Tuesday 28 February 2017

The law must define what consent is to help courts tackle rape

Ellen O'Malley Dunlop

Minister for Children and Youth Affairs, Katherine Zappone and Noeline Blackwell, chief executive of the Dublin Rape Crisis Centre at the launch of the centre’s annual report in Dublin this week. Photo: RollingNews.ie
Minister for Children and Youth Affairs, Katherine Zappone and Noeline Blackwell, chief executive of the Dublin Rape Crisis Centre at the launch of the centre’s annual report in Dublin this week. Photo: RollingNews.ie

In the 17th century, the English chief justice Sir Matthew Hale wrote: "The husband cannot be guilty of a rape committed by himself upon his lawful wife, for by their mutual matrimonial consent and contract, the wife hath given up herself in this kind unto her husband, which she cannot retract."

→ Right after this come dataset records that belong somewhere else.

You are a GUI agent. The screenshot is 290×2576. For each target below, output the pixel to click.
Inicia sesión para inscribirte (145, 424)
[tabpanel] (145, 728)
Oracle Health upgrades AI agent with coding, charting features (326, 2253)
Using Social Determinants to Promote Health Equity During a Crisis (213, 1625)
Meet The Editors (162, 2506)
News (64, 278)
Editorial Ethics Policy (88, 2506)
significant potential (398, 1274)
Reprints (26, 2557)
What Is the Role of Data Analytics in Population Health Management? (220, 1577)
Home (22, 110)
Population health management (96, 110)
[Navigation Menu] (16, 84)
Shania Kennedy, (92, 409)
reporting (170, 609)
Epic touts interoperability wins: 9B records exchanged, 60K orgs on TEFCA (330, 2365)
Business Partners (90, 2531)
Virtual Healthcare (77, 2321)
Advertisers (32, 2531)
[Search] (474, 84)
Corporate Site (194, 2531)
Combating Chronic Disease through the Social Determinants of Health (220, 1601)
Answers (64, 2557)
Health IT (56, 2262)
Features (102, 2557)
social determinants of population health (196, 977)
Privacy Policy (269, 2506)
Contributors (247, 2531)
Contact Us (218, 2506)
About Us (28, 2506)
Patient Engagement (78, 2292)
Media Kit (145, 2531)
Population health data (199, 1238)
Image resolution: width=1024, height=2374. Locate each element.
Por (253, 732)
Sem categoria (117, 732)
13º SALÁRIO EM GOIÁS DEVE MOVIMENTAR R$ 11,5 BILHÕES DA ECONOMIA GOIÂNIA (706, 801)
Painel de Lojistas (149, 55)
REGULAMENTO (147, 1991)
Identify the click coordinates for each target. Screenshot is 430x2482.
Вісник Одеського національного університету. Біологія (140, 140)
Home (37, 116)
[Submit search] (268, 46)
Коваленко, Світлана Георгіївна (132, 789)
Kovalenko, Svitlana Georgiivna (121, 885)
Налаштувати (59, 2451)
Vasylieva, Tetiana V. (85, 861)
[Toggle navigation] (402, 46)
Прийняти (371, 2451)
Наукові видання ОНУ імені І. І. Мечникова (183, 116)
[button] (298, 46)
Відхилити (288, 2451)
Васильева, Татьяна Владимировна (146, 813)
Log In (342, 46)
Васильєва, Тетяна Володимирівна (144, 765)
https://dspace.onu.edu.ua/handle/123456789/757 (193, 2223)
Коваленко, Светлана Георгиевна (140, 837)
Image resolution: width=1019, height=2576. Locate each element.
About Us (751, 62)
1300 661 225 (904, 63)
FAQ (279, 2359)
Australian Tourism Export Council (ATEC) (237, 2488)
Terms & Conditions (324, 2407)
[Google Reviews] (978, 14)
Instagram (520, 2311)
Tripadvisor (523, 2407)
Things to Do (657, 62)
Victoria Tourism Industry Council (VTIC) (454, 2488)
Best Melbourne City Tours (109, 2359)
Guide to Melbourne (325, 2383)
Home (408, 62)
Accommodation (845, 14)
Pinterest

For the most part, after 1922, all previous English law continued in effect in the new independent Irish State. Rape within marriage was not perceived to be an offence in Ireland until the law was changed in 1990. Sadly, some attitudes still reflect Hale's pronouncement, whereby some husbands can think that their wives implicitly give consent to sex by virtue of the fact that they are married.

At a conference entitled 'Rape Law: Victims on Trial', held in Dublin Castle in 2010, the then President, Mary McAleese, said that victims of rape who were able to report these most heinous crimes committed against them and stay the course of the criminal justice process were doing a service to all of society. The overall consensus from that conference was that victims, even those whose perpetrators were found guilty, felt that they, rather than the accused, were the ones being put on trial by the criminal justice system.